DESCRIPTION OF THE TASK:
Switch "label" to "caption" throughout the data between the lines holding "BEDROOM TWO label?" and "pyautogui.click(x=415, y=226)", inclusive, and give those lines back with nothing else changed. Leave the pictures out.

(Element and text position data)
§

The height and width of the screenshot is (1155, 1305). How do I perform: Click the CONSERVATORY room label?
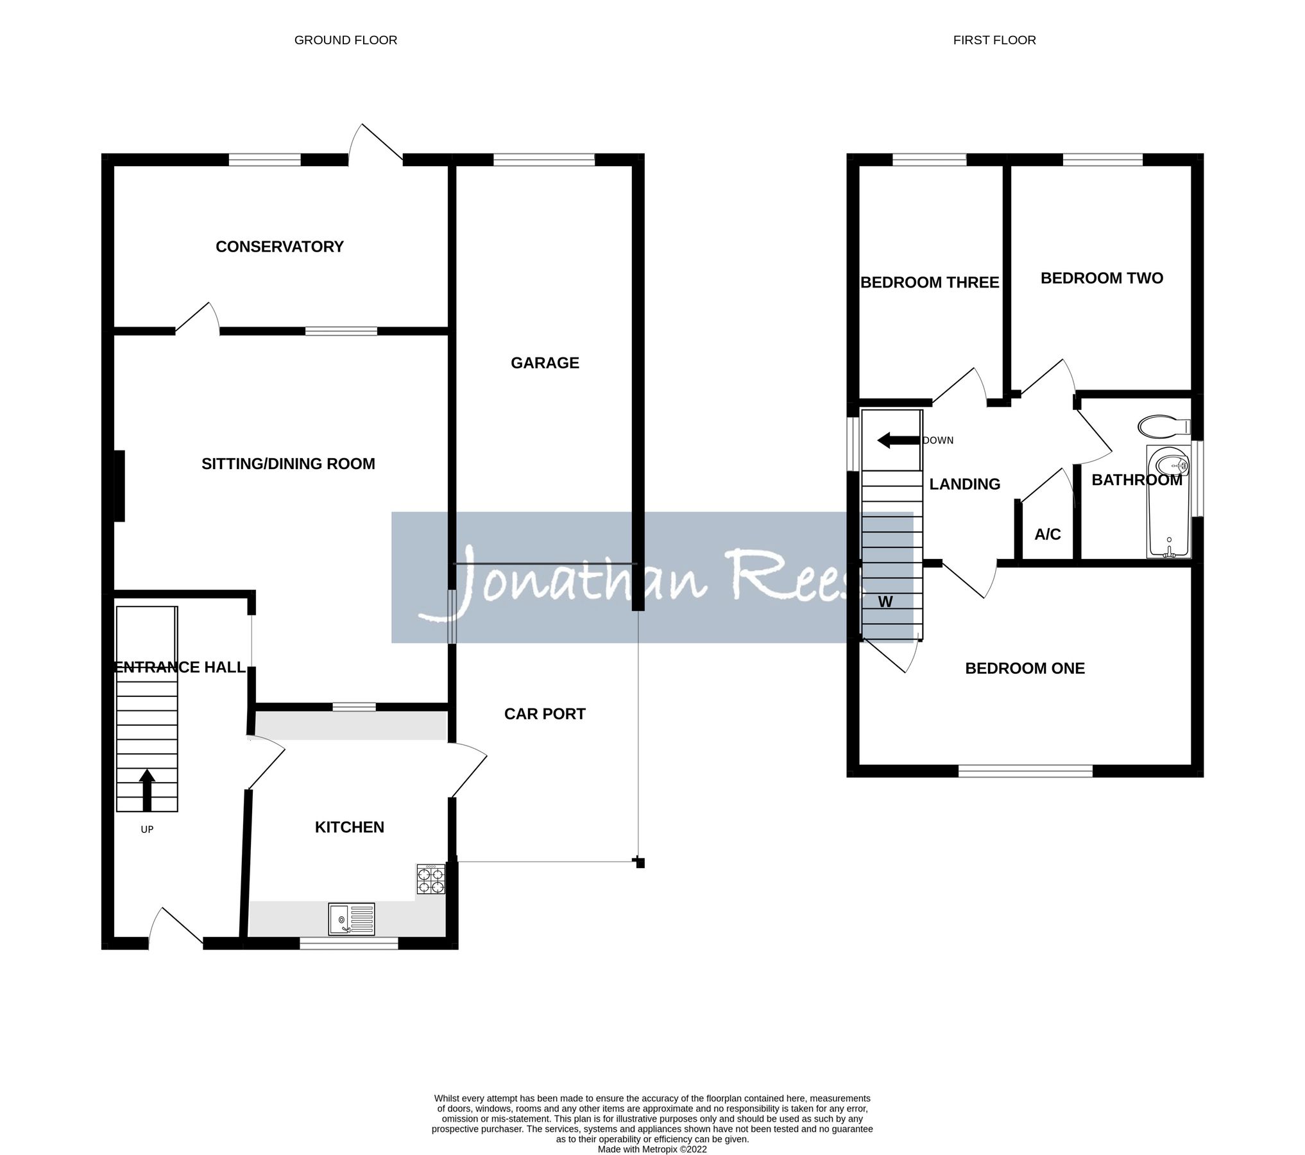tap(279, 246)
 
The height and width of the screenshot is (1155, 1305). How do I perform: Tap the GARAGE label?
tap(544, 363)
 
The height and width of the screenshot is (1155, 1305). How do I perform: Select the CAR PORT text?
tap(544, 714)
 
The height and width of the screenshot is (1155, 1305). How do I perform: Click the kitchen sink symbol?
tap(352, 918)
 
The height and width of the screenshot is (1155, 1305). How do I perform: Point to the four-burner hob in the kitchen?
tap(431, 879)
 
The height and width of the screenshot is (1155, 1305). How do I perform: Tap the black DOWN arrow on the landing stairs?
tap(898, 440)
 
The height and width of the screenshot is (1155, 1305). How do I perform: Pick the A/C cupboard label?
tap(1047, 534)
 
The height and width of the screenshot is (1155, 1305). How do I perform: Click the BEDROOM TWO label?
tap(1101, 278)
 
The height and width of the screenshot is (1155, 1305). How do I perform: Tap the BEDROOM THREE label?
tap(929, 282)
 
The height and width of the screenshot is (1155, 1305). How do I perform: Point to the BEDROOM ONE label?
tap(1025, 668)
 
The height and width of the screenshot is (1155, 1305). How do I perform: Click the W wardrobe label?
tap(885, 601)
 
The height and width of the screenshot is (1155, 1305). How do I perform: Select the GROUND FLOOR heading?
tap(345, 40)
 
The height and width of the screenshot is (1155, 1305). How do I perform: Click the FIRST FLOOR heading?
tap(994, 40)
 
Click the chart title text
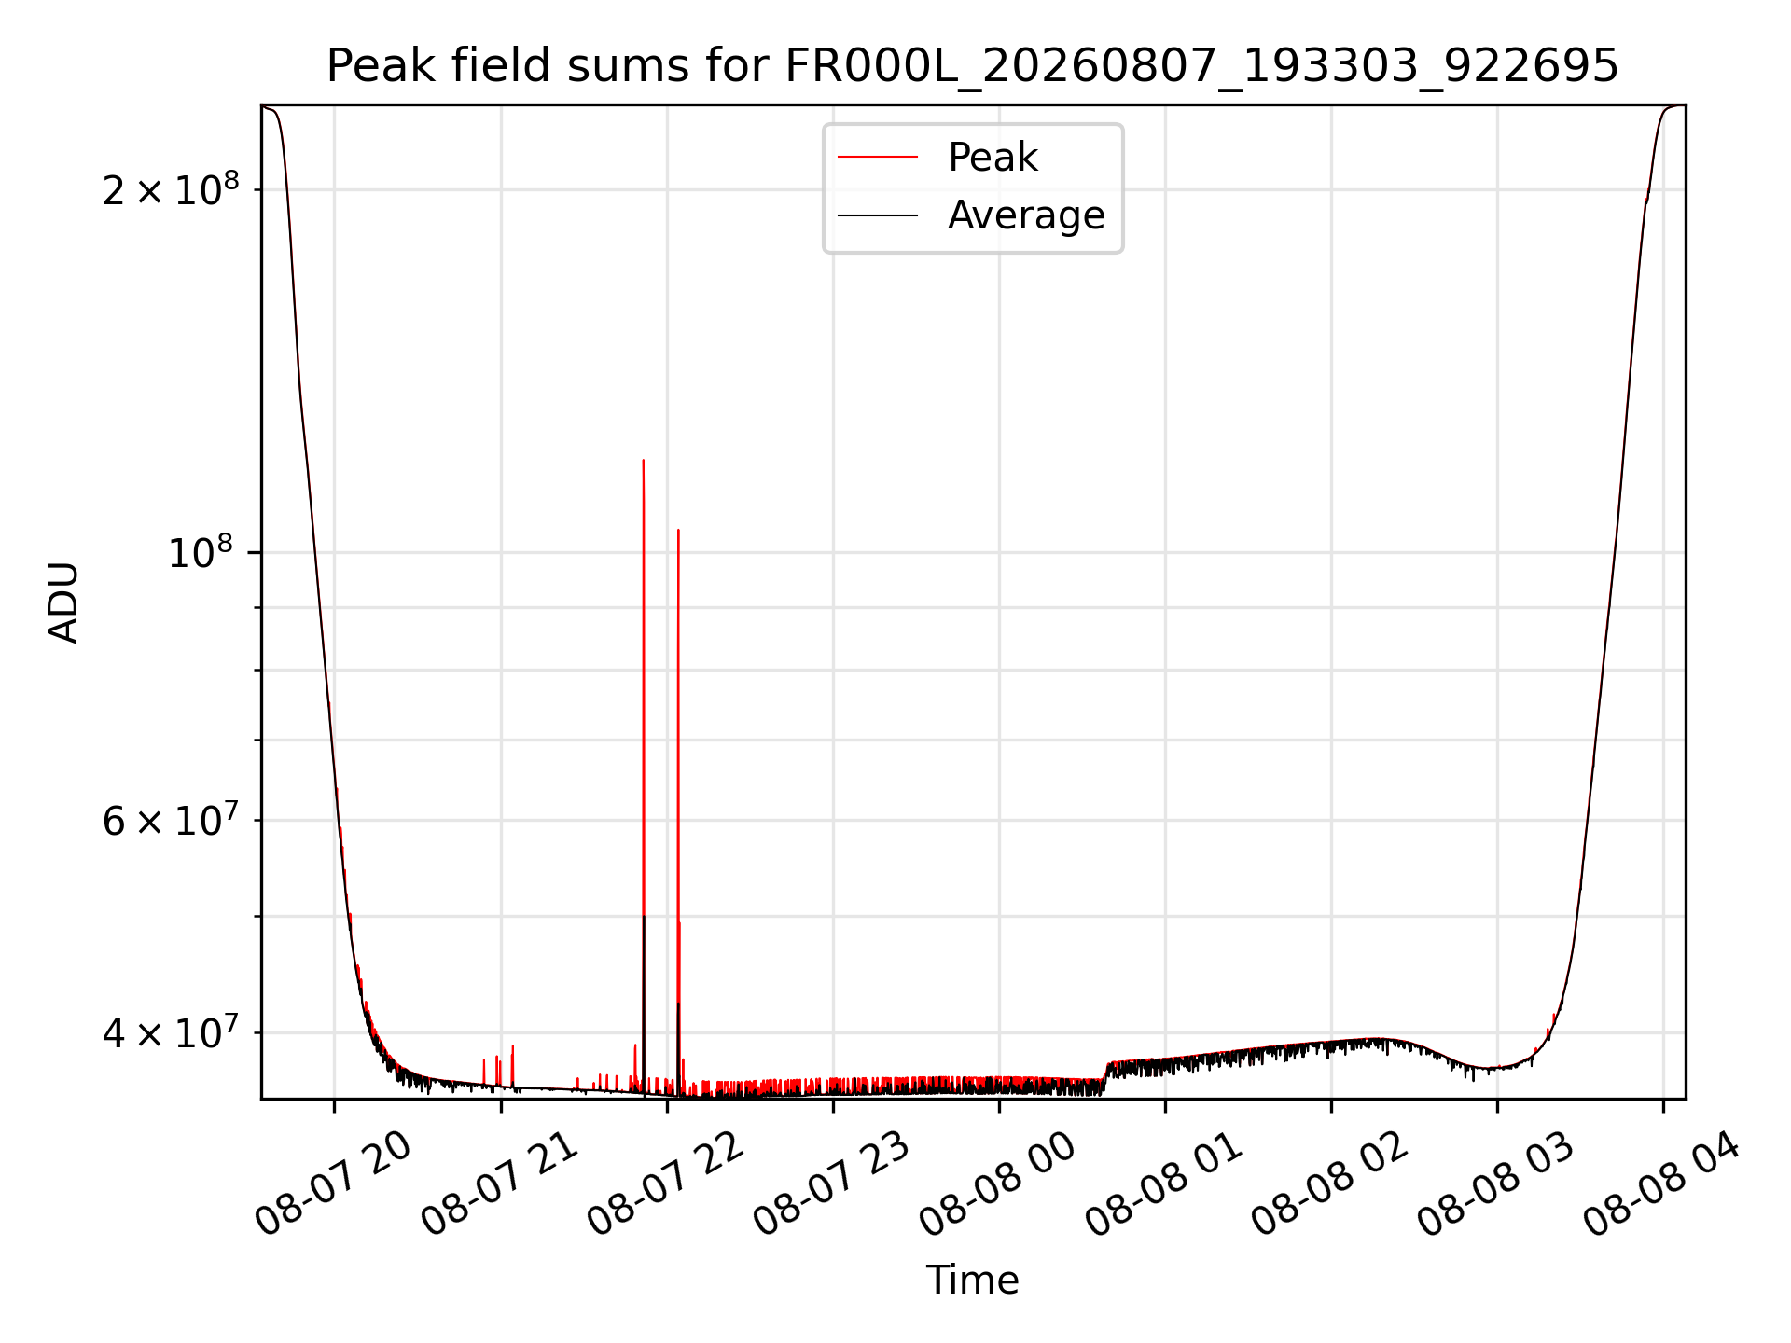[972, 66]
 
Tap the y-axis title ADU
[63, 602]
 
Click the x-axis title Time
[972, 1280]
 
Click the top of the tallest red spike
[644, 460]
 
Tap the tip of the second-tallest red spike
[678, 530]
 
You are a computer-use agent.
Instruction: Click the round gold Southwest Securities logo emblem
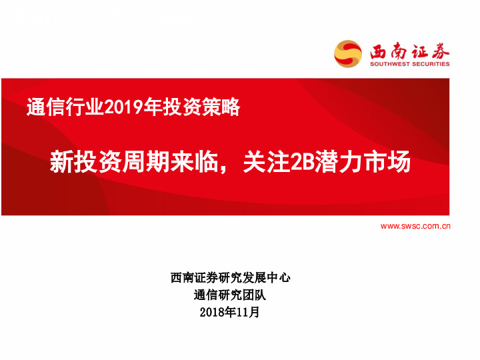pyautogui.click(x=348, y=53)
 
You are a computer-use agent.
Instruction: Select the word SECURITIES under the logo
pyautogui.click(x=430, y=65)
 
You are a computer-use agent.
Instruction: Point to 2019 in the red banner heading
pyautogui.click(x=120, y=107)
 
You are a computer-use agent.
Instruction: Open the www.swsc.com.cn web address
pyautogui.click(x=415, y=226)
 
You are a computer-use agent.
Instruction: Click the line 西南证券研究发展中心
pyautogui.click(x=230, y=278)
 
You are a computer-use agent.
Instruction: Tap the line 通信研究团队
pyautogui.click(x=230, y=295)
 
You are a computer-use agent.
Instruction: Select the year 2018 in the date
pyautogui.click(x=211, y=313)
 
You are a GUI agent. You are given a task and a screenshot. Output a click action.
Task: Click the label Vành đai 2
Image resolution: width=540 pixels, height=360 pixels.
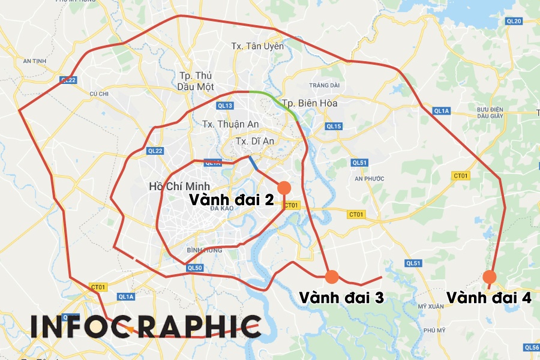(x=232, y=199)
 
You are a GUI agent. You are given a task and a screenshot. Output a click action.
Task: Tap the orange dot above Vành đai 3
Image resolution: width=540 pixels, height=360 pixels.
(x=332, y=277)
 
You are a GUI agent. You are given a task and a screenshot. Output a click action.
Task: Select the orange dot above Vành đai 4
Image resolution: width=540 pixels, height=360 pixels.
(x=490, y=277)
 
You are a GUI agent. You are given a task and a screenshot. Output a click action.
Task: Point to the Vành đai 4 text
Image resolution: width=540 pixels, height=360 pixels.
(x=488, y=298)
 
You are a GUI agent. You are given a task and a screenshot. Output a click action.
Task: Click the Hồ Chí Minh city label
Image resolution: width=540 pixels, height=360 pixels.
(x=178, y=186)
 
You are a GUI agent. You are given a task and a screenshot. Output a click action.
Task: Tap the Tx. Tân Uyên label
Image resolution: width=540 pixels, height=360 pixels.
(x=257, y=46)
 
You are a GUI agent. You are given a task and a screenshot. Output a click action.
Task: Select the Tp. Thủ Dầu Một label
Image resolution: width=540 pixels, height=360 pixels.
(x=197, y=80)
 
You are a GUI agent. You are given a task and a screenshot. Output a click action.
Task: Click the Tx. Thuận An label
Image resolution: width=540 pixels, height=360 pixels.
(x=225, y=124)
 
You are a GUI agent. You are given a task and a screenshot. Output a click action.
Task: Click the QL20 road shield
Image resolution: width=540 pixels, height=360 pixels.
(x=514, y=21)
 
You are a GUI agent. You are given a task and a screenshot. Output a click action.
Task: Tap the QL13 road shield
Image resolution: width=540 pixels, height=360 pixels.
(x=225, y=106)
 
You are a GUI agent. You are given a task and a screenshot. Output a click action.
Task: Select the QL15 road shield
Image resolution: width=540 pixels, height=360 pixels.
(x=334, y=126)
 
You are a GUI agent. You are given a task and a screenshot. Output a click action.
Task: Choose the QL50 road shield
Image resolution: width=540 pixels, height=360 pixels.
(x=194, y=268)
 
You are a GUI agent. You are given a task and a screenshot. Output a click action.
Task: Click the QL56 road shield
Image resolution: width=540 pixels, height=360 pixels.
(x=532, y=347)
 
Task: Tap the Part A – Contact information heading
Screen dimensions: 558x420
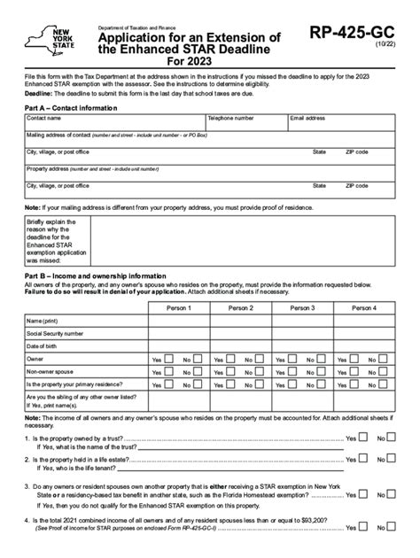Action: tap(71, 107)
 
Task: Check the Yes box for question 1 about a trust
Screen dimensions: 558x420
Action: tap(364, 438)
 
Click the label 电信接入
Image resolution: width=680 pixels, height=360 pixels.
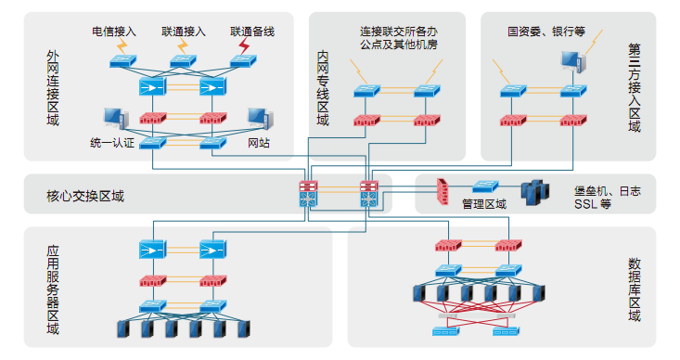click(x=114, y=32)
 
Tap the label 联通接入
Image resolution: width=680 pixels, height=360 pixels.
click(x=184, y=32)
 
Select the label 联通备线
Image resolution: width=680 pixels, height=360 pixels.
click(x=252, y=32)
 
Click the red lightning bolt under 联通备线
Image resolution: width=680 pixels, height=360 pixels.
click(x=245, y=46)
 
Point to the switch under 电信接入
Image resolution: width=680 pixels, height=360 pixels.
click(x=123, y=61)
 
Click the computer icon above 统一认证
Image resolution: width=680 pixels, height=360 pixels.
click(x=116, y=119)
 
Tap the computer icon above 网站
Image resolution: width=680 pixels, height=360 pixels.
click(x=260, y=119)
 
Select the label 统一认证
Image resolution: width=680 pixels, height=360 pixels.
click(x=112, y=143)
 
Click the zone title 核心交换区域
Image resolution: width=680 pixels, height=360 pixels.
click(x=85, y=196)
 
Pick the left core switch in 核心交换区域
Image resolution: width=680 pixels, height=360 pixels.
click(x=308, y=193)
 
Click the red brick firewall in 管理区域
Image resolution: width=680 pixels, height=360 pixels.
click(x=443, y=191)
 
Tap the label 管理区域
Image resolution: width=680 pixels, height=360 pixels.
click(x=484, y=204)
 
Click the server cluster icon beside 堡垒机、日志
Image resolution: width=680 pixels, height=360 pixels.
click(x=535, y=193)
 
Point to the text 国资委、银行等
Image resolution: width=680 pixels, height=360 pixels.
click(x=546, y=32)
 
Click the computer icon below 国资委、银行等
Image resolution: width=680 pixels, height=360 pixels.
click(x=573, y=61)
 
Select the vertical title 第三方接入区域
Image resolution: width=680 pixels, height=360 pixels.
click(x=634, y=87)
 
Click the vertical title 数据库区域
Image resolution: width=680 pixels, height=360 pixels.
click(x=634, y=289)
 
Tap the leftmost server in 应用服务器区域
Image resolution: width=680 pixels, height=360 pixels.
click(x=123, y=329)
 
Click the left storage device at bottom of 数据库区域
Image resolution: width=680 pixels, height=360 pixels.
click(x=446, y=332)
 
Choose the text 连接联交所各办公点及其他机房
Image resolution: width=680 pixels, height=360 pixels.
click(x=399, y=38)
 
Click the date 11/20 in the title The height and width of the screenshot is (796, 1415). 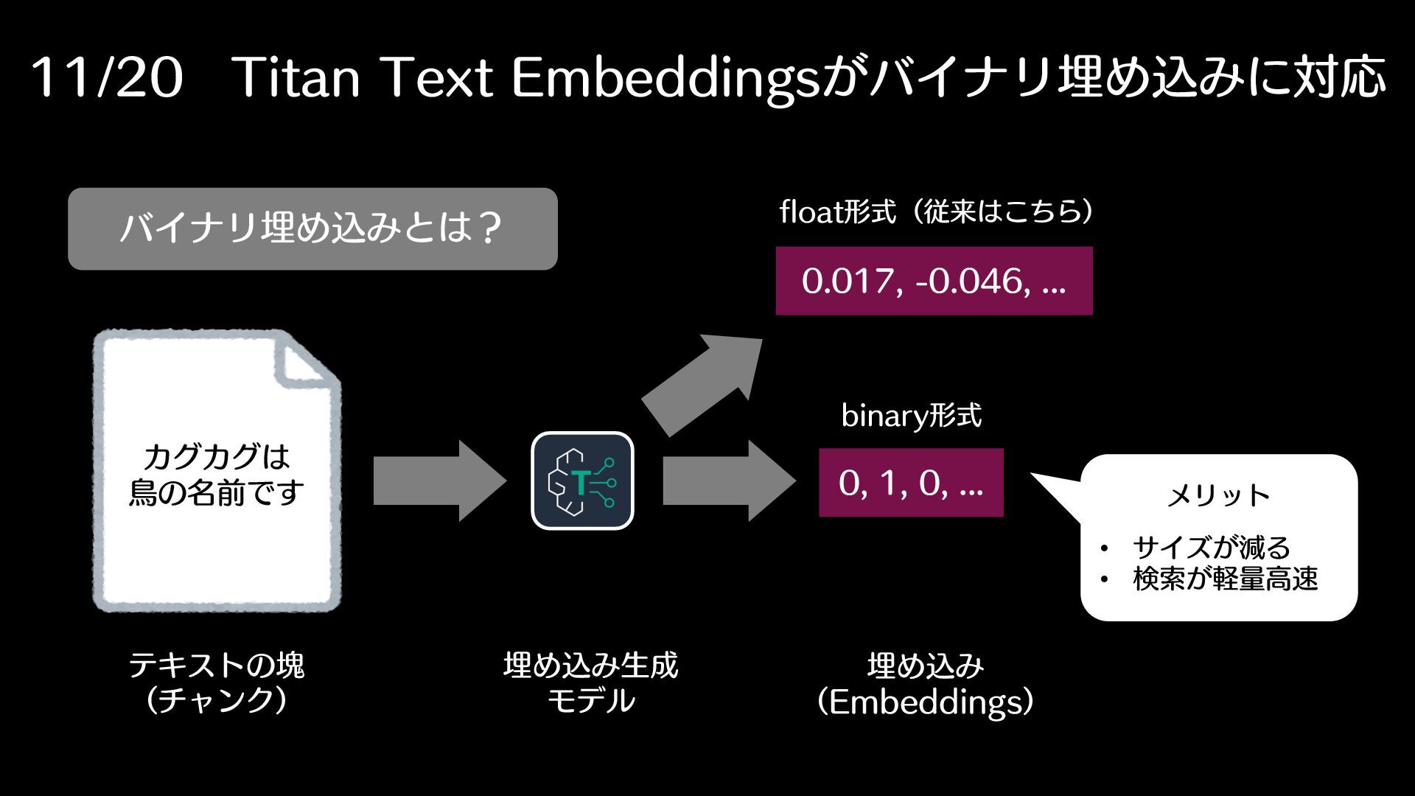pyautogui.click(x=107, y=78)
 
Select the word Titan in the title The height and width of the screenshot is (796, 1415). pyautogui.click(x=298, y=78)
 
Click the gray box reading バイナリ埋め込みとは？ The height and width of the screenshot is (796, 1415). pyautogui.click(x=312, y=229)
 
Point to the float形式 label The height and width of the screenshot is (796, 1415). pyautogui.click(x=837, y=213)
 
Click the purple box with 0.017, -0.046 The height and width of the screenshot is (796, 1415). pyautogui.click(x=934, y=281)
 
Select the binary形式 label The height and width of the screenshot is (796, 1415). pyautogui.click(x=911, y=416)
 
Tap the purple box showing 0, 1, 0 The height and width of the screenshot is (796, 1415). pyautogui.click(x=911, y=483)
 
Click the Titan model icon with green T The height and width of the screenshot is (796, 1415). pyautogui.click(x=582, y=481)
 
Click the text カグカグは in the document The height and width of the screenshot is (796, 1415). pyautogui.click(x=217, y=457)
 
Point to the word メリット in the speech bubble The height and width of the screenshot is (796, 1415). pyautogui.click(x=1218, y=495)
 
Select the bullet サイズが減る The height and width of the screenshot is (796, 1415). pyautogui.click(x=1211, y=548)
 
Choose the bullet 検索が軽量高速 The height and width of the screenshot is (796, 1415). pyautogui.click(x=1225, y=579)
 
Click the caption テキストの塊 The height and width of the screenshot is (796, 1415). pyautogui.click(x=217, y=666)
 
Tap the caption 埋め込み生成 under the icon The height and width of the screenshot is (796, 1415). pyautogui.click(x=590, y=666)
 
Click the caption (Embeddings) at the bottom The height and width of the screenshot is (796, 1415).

§

CORRECT RESPONSE:
The height and width of the screenshot is (1155, 1305). How do I perform: Click the BEDROOM TWO caption?
tap(1101, 278)
 
The height and width of the screenshot is (1155, 1305). How do I perform: Tap the BEDROOM THREE caption?
tap(929, 282)
 
The height and width of the screenshot is (1155, 1305). How do I perform: Point to the BEDROOM ONE caption?
tap(1025, 668)
 
The height and width of the screenshot is (1155, 1305). How do I perform: Click the W wardrobe caption?
tap(885, 601)
 
The height and width of the screenshot is (1155, 1305). How do I perform: Select the GROUND FLOOR heading?
tap(345, 40)
 
The height and width of the screenshot is (1155, 1305). How do I perform: Click the FIRST FLOOR heading?
tap(994, 40)
 
Click the chart title text
[972, 66]
 
Tap the y-axis title ADU
[63, 602]
 
Click the x-axis title Time
[972, 1280]
 
Click the top of the tallest red spike
[644, 460]
 
Tap the tip of the second-tallest red spike
[678, 530]
 
You are a computer-use agent.
Instruction: Click the round gold Southwest Securities logo emblem
pyautogui.click(x=348, y=53)
 
You are a computer-use agent.
Instruction: Select the word SECURITIES under the logo
pyautogui.click(x=430, y=65)
 
You are a computer-use agent.
Instruction: Point to 2019 in the red banner heading
pyautogui.click(x=120, y=107)
 
You are a computer-use agent.
Instruction: Open the www.swsc.com.cn web address
pyautogui.click(x=415, y=226)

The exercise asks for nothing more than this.